Le chant du départ
Qui sait écrire ? demande-t-il.
Un sergent se présente.
Cette batterie se nommera, dit Napoléon, « la batterie des Hommes Sans Peur ».
Le sergent écrit, puis un boulet s’écrase à quelques mètres, couvrant le papier de terre.
— Voilà qui m’évitera de sécher l’encre, dit le sergent.
— Ton nom ?
— Junot.
Napoléon regarde longuement ce jeune sergent.
Sentir qu’on oblige les hommes à se dépasser. Les convaincre. Les séduire. Les entraîner. Les contraindre.

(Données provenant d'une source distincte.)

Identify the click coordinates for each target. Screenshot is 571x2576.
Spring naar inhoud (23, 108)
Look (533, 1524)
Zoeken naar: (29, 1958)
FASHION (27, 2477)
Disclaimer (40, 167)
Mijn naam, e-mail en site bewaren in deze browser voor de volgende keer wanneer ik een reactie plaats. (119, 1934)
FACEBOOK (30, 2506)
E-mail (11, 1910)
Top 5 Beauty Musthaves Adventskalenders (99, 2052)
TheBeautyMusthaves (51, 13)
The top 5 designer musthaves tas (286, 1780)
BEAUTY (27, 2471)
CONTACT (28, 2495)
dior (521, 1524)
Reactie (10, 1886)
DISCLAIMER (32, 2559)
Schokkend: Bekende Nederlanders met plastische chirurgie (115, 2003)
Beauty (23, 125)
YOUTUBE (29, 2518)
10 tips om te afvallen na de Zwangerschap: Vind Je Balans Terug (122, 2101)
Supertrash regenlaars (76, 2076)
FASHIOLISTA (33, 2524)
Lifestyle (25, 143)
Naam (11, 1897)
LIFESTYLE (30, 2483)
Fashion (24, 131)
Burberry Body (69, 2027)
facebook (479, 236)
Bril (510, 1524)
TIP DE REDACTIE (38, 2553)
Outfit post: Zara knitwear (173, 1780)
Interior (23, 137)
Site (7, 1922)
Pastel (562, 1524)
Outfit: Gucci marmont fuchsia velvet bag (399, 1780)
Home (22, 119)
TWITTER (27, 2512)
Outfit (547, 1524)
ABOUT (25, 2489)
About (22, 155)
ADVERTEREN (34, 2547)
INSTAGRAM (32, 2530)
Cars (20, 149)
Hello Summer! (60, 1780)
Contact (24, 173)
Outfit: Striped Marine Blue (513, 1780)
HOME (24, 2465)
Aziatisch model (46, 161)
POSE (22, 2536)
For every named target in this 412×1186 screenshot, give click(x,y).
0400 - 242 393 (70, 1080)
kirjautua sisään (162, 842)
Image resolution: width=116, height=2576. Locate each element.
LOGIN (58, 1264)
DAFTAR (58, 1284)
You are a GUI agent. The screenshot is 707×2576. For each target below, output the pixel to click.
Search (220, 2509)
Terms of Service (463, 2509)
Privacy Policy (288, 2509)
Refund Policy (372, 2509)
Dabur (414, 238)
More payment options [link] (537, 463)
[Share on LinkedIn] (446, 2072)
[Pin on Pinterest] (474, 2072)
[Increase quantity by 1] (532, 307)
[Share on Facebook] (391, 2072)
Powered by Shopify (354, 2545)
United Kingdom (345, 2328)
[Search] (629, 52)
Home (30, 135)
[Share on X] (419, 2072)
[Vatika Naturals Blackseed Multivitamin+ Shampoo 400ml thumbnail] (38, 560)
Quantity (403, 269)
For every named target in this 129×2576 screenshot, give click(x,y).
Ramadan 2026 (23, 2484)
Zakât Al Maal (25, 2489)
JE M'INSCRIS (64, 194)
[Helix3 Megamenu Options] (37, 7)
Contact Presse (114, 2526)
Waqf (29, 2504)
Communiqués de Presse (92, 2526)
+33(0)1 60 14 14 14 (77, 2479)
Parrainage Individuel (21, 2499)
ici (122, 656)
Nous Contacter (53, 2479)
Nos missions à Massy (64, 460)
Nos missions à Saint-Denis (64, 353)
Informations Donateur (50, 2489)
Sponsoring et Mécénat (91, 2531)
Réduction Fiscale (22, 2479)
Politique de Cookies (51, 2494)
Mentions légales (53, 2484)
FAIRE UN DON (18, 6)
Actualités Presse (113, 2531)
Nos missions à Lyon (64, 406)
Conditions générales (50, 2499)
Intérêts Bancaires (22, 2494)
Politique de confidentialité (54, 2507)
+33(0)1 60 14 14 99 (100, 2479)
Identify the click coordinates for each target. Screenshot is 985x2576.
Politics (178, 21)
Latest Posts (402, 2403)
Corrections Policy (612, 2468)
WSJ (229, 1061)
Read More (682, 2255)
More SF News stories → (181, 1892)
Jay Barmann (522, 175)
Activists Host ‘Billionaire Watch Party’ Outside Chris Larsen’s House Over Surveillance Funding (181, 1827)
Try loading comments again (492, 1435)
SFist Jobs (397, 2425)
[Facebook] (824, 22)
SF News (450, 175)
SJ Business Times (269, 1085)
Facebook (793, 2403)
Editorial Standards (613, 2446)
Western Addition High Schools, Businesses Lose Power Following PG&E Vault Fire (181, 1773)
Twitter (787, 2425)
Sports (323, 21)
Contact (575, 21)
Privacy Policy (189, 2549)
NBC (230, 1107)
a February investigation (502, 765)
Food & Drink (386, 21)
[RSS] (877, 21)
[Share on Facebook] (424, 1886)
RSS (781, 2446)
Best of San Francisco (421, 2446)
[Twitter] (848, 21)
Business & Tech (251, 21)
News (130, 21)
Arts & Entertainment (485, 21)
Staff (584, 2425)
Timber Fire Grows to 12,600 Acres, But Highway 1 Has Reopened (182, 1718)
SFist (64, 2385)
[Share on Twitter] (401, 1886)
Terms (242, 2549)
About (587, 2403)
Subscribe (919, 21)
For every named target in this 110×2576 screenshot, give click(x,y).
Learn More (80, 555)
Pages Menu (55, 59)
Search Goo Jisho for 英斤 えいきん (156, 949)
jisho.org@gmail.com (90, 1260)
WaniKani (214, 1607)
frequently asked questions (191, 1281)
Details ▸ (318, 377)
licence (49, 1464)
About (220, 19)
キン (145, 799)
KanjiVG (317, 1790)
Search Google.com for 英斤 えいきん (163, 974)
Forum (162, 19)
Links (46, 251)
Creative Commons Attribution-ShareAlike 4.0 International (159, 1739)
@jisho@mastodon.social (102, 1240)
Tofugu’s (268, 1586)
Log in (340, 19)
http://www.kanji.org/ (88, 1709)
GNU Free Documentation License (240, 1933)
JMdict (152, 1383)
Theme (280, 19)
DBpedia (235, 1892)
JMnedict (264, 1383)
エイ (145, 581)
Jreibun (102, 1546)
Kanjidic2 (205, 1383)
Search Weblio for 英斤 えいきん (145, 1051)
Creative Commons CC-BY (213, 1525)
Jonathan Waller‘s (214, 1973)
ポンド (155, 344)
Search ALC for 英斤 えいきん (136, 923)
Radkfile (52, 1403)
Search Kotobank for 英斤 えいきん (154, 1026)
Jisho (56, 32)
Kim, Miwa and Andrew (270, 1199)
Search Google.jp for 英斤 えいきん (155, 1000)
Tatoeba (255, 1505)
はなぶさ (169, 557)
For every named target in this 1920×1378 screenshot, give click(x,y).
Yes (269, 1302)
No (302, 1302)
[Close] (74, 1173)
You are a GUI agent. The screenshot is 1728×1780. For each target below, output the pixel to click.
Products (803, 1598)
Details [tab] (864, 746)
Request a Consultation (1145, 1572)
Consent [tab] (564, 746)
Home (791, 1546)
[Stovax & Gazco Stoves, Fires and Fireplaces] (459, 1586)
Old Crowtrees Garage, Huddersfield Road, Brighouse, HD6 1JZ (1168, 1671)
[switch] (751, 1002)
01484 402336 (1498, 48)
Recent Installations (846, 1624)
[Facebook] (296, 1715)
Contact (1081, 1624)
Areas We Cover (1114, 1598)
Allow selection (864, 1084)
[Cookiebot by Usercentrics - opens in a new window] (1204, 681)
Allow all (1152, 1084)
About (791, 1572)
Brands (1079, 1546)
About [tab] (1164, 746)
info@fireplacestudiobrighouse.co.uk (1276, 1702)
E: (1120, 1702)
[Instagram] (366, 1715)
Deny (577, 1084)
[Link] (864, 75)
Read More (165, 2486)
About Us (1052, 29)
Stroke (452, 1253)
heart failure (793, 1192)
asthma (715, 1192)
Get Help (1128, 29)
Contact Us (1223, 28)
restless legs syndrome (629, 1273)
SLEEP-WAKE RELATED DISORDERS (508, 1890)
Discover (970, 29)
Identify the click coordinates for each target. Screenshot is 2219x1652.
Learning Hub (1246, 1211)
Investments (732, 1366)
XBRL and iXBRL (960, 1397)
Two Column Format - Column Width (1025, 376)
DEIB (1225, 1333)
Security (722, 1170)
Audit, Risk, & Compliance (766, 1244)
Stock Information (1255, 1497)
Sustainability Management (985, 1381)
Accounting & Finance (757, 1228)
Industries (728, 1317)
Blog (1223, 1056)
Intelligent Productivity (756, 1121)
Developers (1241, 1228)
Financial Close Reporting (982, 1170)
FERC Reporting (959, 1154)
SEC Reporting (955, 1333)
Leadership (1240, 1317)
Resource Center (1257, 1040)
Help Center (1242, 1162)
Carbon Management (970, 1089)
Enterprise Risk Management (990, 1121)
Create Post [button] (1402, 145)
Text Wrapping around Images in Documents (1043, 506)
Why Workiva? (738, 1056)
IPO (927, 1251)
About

À chaque instant, Napoléon découvre ce plaisir intense, brûlant. Et pour cela ne pas se baisser quand arrive un boulet, dormir dans son manteau à même le sol au milieu de ses soldats, charger à la tête de la troupe sous la grêle de balles, se relever quand le cheval est abattu sous soi, affirmer quand les hommes s’élancent, braves, emportés, même s’ils ont tort : « Le vin est tiré, il faut le boire », et si un général apeuré ordonne le repli le traiter de « jean-foutre ».
Jamais encore Napoléon n’a éprouvé une telle plénitude. Il observe Saliceti et les autres représentants en mission, Gasparin, Barras, Fréron, Ricord, Augustin Robespierre. Il les jauge. Augustin Robespierre est le frère de l’homme qui donne son impulsion au Comité de Salut Public. Saliceti est déjà un vieux compagnon.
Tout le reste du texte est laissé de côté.